Advancing A Definition of Free Culture

(C) Copyright 2007 -- Benjamin Mako Hill
Distributed under the terms of the CC BY-SA License

Presentation at DebConf 7

Introduction

This will be more of a talk of tons of little lightning talks.

Interrupt me in the middle please as I don't think there's going to be a lot of room for questions at the end.

For each area, I'm going to give:

Note

3 minutes

Software Engineering Research

There are researchers, mostly academic, who are interested in how software gets produced.

Many work in business schools and people focused on information technology management.

Many study Debian.

Note

4 minutes

Universidad Rey Juan Carlos de Madrid

Jesús M. González-Barahona, et al at the Universidad Rey Juan Carlos de Madrid has put together a bunchf of research with papers including:

  • Measuring Libre Software Using Debian 3.1 (Sarge) as a Case Study: Preliminary Results
  • Counting potatoes: The size of Debian 2.2

I won't spend too much on it because Javier talked about this in depth on last Sunday.

The major question is one of statistic gathering, and more importantly, about how big and economically important is free software.

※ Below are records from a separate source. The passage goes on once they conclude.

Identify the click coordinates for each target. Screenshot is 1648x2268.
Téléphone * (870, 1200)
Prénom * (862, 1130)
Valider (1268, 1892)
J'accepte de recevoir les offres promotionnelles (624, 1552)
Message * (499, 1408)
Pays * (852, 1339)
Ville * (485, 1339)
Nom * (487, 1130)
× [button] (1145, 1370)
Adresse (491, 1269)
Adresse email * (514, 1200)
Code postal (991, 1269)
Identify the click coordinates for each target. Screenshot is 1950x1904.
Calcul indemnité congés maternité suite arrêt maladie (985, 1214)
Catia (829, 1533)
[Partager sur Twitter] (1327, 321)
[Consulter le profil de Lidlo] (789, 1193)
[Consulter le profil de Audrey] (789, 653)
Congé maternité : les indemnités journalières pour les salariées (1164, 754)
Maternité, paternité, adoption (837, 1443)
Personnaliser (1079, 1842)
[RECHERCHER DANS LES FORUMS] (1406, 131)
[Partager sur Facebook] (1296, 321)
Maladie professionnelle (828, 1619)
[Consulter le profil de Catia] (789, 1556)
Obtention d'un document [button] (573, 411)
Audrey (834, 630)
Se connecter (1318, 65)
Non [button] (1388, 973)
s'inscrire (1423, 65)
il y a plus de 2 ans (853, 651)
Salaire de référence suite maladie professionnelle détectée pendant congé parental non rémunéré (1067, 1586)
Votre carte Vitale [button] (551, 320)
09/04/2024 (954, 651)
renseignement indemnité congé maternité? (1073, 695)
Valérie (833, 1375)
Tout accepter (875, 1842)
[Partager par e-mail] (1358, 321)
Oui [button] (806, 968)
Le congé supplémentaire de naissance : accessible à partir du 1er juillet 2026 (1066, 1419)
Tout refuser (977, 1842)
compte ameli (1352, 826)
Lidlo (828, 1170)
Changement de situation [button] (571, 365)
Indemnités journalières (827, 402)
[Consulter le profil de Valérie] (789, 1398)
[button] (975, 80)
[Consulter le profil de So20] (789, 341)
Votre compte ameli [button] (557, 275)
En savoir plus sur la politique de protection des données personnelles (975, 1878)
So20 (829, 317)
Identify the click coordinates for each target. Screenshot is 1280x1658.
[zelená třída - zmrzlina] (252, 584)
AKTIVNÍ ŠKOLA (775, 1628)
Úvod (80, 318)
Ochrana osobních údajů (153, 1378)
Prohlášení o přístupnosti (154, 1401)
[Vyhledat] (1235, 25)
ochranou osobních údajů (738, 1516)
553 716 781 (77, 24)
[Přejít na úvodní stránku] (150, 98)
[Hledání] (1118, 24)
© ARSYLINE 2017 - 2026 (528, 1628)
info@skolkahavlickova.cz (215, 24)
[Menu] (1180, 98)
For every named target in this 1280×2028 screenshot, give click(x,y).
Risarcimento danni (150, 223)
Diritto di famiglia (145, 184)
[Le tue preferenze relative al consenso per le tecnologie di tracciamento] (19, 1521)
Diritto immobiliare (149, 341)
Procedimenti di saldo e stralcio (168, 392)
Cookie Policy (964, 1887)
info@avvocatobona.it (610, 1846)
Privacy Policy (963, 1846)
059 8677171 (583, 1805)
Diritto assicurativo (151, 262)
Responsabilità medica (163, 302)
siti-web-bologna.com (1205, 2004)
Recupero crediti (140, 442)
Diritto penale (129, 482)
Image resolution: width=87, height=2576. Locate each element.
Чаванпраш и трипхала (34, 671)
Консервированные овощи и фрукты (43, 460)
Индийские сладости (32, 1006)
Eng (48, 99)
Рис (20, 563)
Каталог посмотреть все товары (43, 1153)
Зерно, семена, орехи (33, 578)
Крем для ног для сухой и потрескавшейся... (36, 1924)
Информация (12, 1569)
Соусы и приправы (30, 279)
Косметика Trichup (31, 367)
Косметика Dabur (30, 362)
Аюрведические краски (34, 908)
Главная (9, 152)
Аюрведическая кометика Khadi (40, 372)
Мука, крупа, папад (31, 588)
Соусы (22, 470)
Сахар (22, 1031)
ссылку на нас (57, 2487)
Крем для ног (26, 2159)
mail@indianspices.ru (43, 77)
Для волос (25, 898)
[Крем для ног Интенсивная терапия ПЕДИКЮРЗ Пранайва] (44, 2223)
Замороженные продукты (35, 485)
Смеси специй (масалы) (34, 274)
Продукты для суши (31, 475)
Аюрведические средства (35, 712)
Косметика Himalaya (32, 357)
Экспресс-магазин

David Wheeler wrote a paper looking at Red Hat where he concluded it was "a gigabuck" but this group at Universidad Rey Juan Carlos has been demonstrating the much larger community in Debian and also a growing amount of information about how software is produced.

Research is primarily descriptive.

The swelling size of Debian is good for something. :)

Note

7 minutes

ETH Zurich

Sampling in Open Source Software Development: The case for using the Debian GNU/Linux Distribution by Sebastian Spaeth, Matthias Stuermer, Stefan Haefliger, Georg von Krogh (ETH Zurich):w

Similar to the previous argument, Spaeth et al asked:

How can we do useful samples of the free software community?

The usual answer is SourceForge (70,000 projects) which has lots of problems:

  • Most projects are failed;
  • Very incomplete;
  • Contains few of the biggest or most important projects;

Primarily interested in "reuse" of components and the way that things might work.

We argue that a GNU/Linux distribution, such as Debian, is better suited for the sampling of projects because it avoids biases and contains unique information only available in an integrated environment. Especially research on the reuse of components can build on dependency information inherent in the Debian GNU/Linux packaging system.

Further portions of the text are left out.